### WRITTEN EXERCISE A
From the Maria Sipka interview, extract the passage between "Here is an excerpt" and "about 100 clients.", inclusive.
### WRITTEN EXERCISE B
Answer these questions using the Maria Sipka interview:
(i) What kind of platform is Linqia?
(ii) What did Maria Sipka study at university?
(iii) For how long did she travel around the world after leaving Australia?

### TEXT
+-------+

In early January, ACS released a book, Rockstar Aussie Founders Living in the US, showcasing 26 tech talents making it in the word's most competitive market.

Here is an excerpt from the book: a chat with Maria Sipka, founder of Linqia, an influencer marketing platform.

What got you to where you are?

My story begins back in Australia, straight out of university. I studied communications. I was working for a politician and I got tapped on the shoulder by the Lowy Family to do consulting projects. I was young, 18 or 19, and I quickly realised that I was out of my depth and that I needed to build a team of experts in order to maintain this amazing customer. So, by default I became an entrepreneur and had this thriving content and marketing agency and built up a roster of about 100 clients.

By the time I was 27 had this thriving agency. I bought about 50 properties – I didn’t own them outright but used a pretty smart formula – and got to a point where I thought, “I don’t want to do this, for the next 10, 20, 30 years.”

I left Australia in search of my purpose and I travelled around the world for two years. What I discovered on that journey is my passion for storytelling.

+-------+

### DATA SEGMENT
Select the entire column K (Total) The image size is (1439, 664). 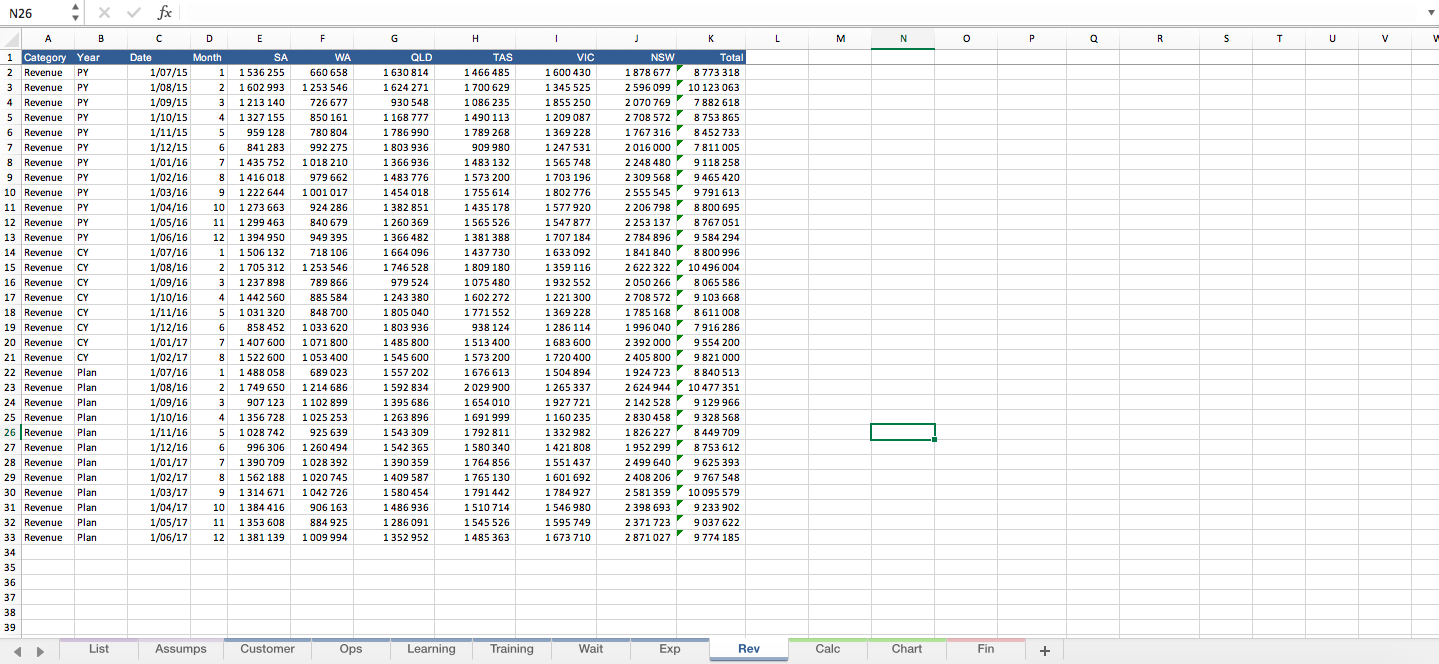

+-------+

### CORRECT RESULT A
Here is an excerpt from the book: a chat with Maria Sipka, founder of Linqia, an influencer marketing platform.

What got you to where you are?

My story begins back in Australia, straight out of university. I studied communications. I was working for a politician and I got tapped on the shoulder by the Lowy Family to do consulting projects. I was young, 18 or 19, and I quickly realised that I was out of my depth and that I needed to build a team of experts in order to maintain this amazing customer. So, by default I became an entrepreneur and had this thriving content and marketing agency and built up a roster of about 100 clients.

### CORRECT RESULT B
(i) An influencer marketing platform
(ii) Communications
(iii) Two years